Record Hailstone Lands in Nebraska



June 24, 2003
BY STAN FINGER, The Wichita Eagle

Gene Orth thought someone had run into his house.

The loud bang pulled him away from the Weather Channel and out into his yard in Aurora, Neb., Sunday night to see what had happened.

He couldn't see anything wrong. Then a large hailstone slammed into the ground about 20 feet from him. A few feet away, another. Realizing what was going on, Orth dashed toward his house. As he opened the door, another stone smashed through the roof of his garage.

"They were huge," Orth said Monday from his home in this town of about 4,000 people in south-central Nebraska.

"I normally don't get too excited about hail, living out here, but when you start seeing stones come through the roof... I'd guarantee you it'd kill you."

The hail didn't last long, but Orth wasn't in the mood for any more surprises, so he didn't leave his house for about 30 minutes. When he finally ventured outside to assess the damage, he spotted a crater in his yard -- and the hailstone that made it.

It was a whopper.

"I don't know how big it was; I paid no never mind," he said. "I picked it up and just threw it in the deep freeze."

He wanted to show it to his wife when she got back from the seminar for school cooks she was attending out of town.
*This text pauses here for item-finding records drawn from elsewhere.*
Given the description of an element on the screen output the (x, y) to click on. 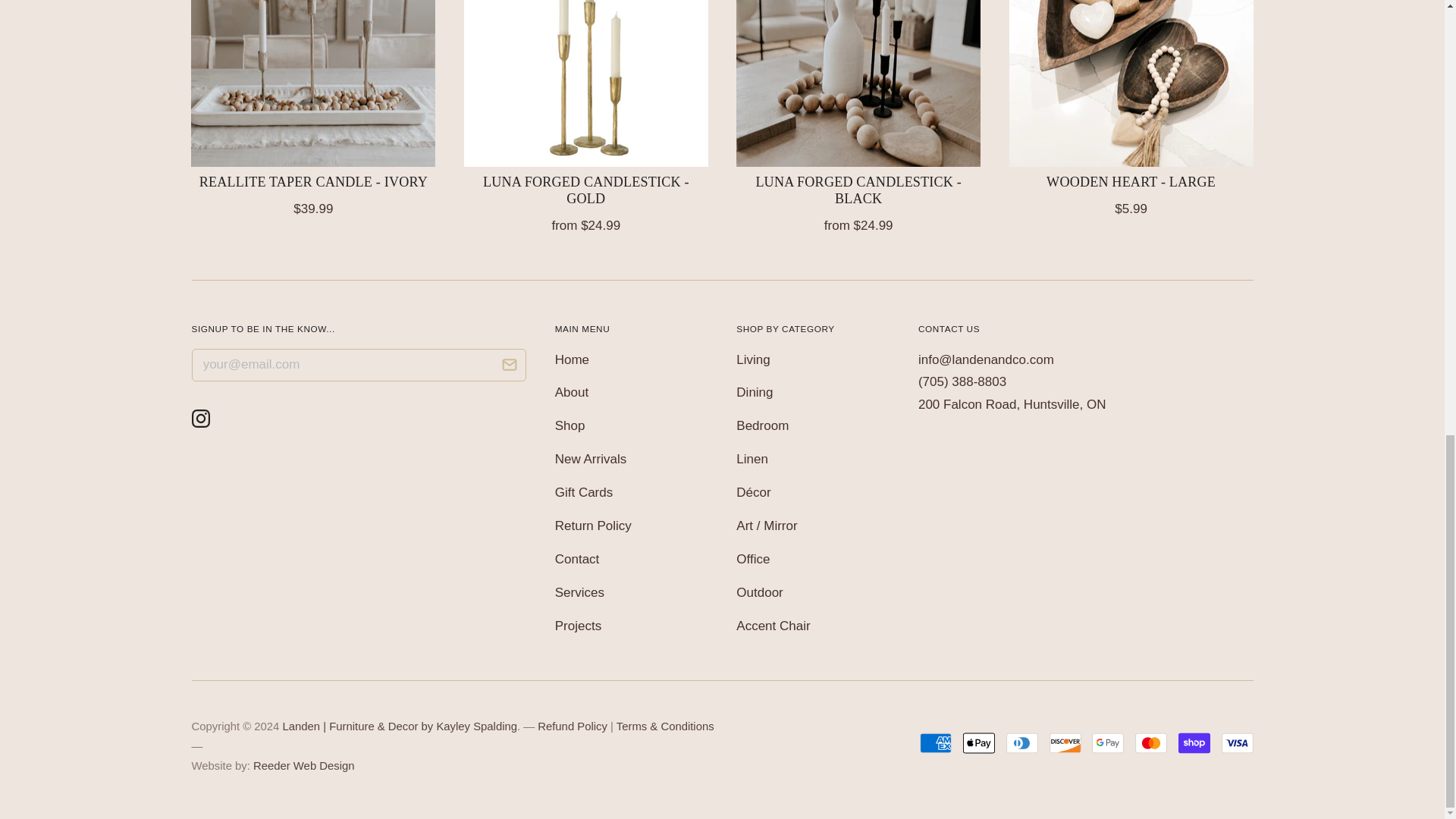
American Express (936, 743)
Visa (1236, 743)
Shop Pay (1193, 743)
Apple Pay (978, 743)
Mastercard (1151, 743)
Discover (1065, 743)
Google Pay (1108, 743)
Diners Club (1022, 743)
Monday morning, someone else wanted to see it: the National Weather Service.

In Aurora to assess storm damage, the meteorologist had heard about Orth's stone from neighbors. When the weather official saw it, Orth said, "he got real excited."
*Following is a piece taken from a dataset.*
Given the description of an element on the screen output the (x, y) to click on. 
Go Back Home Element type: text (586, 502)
For good reason: The stone set a Nebraska record for largest hailstone -- and nearly matched the national record. At 17 3/8 inches in circumference, it was just 1/8 of an inch smaller than the record hailstone that fell near Coffeyville on Sept. 30, 1970. Orth's stone is 6 1/2 inches in diameter; the Coffeyville stone was 7 1/2.

"It's the biggest one that our guys have seen so far," said Jeff Braun, a meteorologist with the National Weather Service in Hastings, Neb.

Orth is convinced the stone was even bigger when it first fell but melted some in the warm rain before he found it.